Vlad Dracula, a Christian warlord, leads his army into battle against an overwhelming Turkish Muslim force. Though he emerges victorious, the Turks send word to Vlad’s beloved wife that he has perished. She commits suicide. An outraged Vlad renounces God and curses himself to become a vampire. Four centuries later, he emigrates to London and discovers his wife’s reincarnation.
I revisited this after listening to Audible’s production of Bram Stoker’s novel. Since this adaptation bears the “Bram Stoker’s” designation, I thought it would hew truer to the source material.
I was mistaken.
While keeping the basic structure, the film reimagines Stoker’s horror as a melodramatic romance. In the book, Dracula preys on Mina as revenge against the men hunting him. In this film, he cries when he first sees her, fights the urge to bite her, weeps when she leaves him to marry Jonathan, and only turns her after she throws herself at him.
To balance this softer Dracula, the film darkens the heroes. Van Helsing careens between somber determination and manic glee. When Mina asks how Lucy died, he replies in a matter-of-fact tone, “We drove a stake through her heart and cut off her head,” and takes a bite of roast beef. Jack Seward injects himself with morphine between rounds in his dungeon-like sanatorium, Arthur Holmwood barges into rooms and barks orders at every opportunity, and Quincy blubbers like a country rube.

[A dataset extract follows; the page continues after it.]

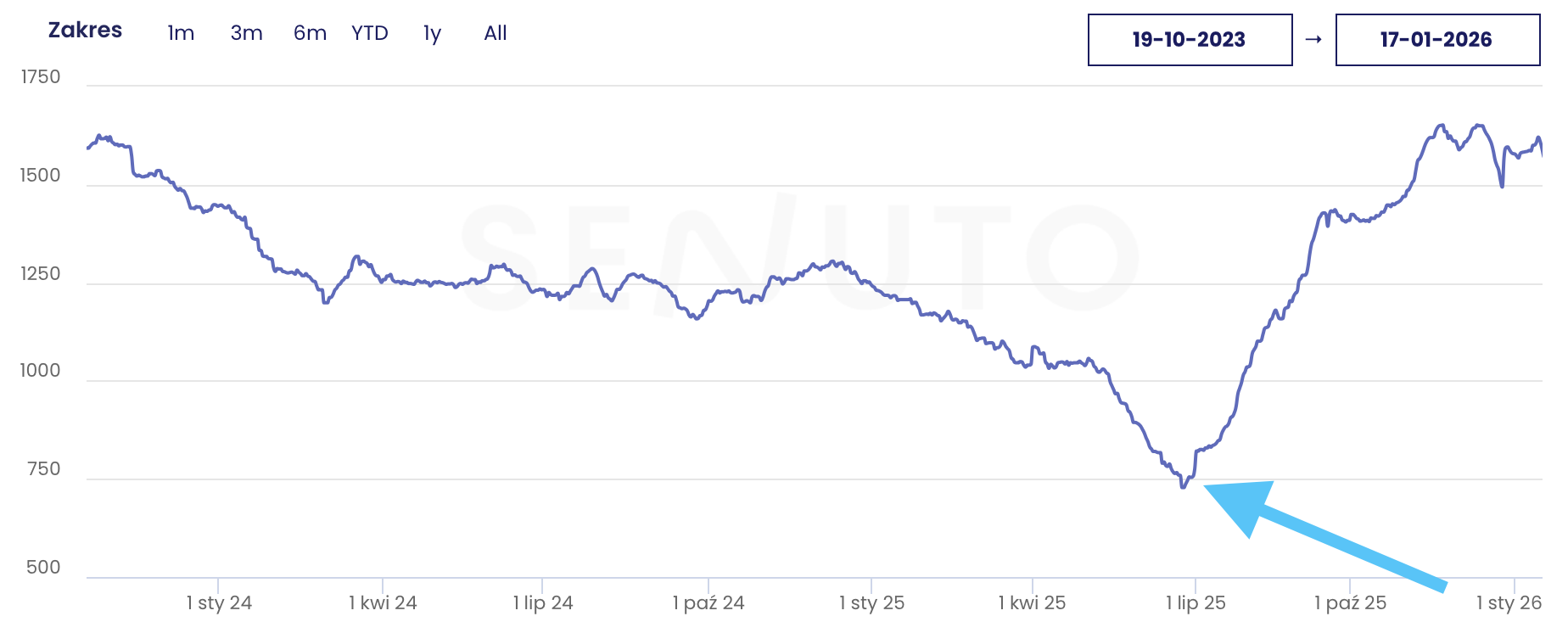Choose the 6m range option
The height and width of the screenshot is (633, 1568).
point(310,33)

On the casting front, Tom Waits surprises as Renfield. Mixing equal parts pathos and menace, his take ranks alongside Dwight Fry’s performance in the Lugosi version.
Gary Oldman also shines as Dracula. His slight frame and delicate features contradict the book’s tall, aquiline Count, but they fit this version, who spends more time crying than drinking blood. Oldman’s a chameleon, capable of portraying a more aggressive, hyper-masculine presence, but he molds himself to this role. His Lugosiesque accent never creeps into mimicry and allows him to deliver lines like “I have crossed oceans of time for you,” with a straight face.

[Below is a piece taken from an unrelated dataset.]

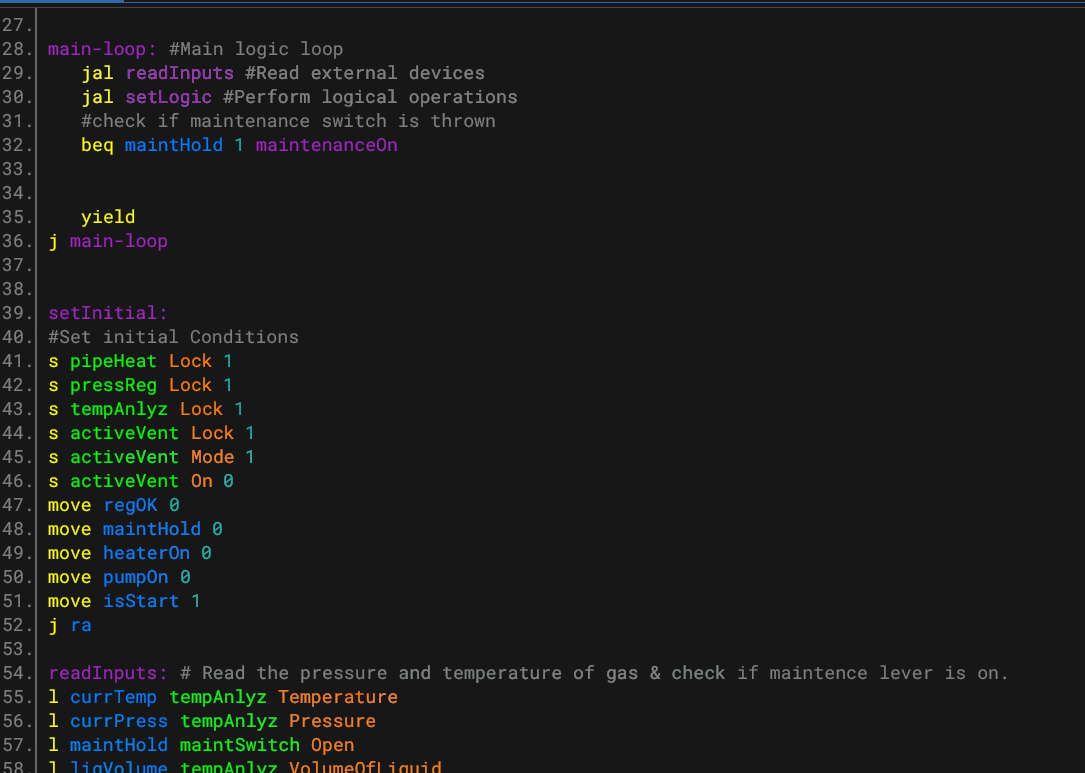1085x773 pixels.
Task: Click main-loop in the jump on line 36
Action: click(118, 241)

As Mina, Winona Ryder acquits herself well-enough, but struggles with some of the script’s purple prose. When she looks deep into Oldman’s eyes, begging him to turn her, saying, “Take me away from all this death,” the corniness makes me cringe.
As Van Helsing, Anthony Hopkins fares better. Like Oldman, his overdone accent makes lines like, “She’s the devil’s whore!” easier to swallow. But I couldn’t shake a sense that, despite a script that sees him teleporting across a garden and decapitating vampires with his trusty Gurkha knife, Hopkins seems bored—or at least disappointed.

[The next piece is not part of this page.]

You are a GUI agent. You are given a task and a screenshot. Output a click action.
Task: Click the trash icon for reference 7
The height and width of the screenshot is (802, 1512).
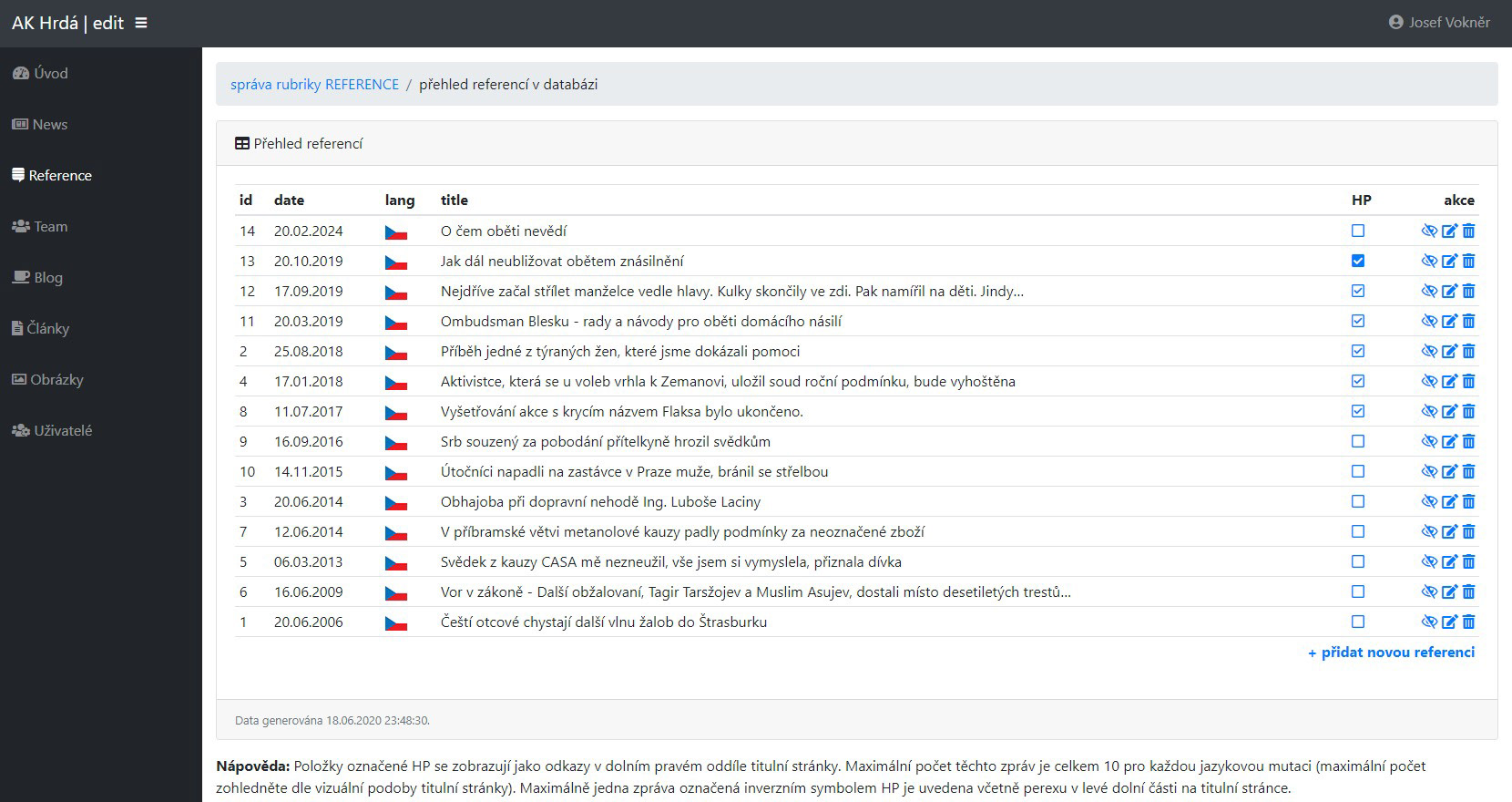click(x=1468, y=532)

As for the other heroes, true to the book, Quincy proves extraneous. As Arthur, Cary Elwes looks lost. As though he arrived to play a British nobleman and discovered the role rewritten as a Hollywood studio mogul. At least Richard Grant convinces as the drug-addled Seward.
But it’s Keanu Reeves’ casting as Jonathan Harker that almost sinks the production. His London-by-way-of-Southern-California accent and premature grey hair are laugh-out-loud preposterous. Perhaps this explains the decision to shorten the first act involving Harker’s visit to Castle Dracula.
And yet, despite these shortcomings, the film proves a joy to watch. Director Francis Ford Coppola injects every shot with formal vigor. He uses every classic cinematic tool in the toolbox. Optical overlays casting Dracula’s face in the night sky, animating Dracula as a mist seeping out of Carfax Abbey, lush matte paintings of Castle Dracula, over-and-under cranking the POV shots when Dracula takes wolf form, and even, for early shot of Dracula descending the steps, recording Oldman walking up them backwards then playing the footage in reverse to convey a sense of unease. Not to mention the terrific practical makeup effects.
When he’s not using a creative effect, Coppola ensures the frame looks sumptuous, investing in gorgeous production design, evoking the best of Hammer Films and German expressionism.
Indeed, the film proves a triumph of style over substance. It should be called Cinema’s Dracula, as Coppola steals the best formal bits of every adaptation, heightens them, and delivers a sumptuous audio-visual experience.
Imagine what he could have done with a better script.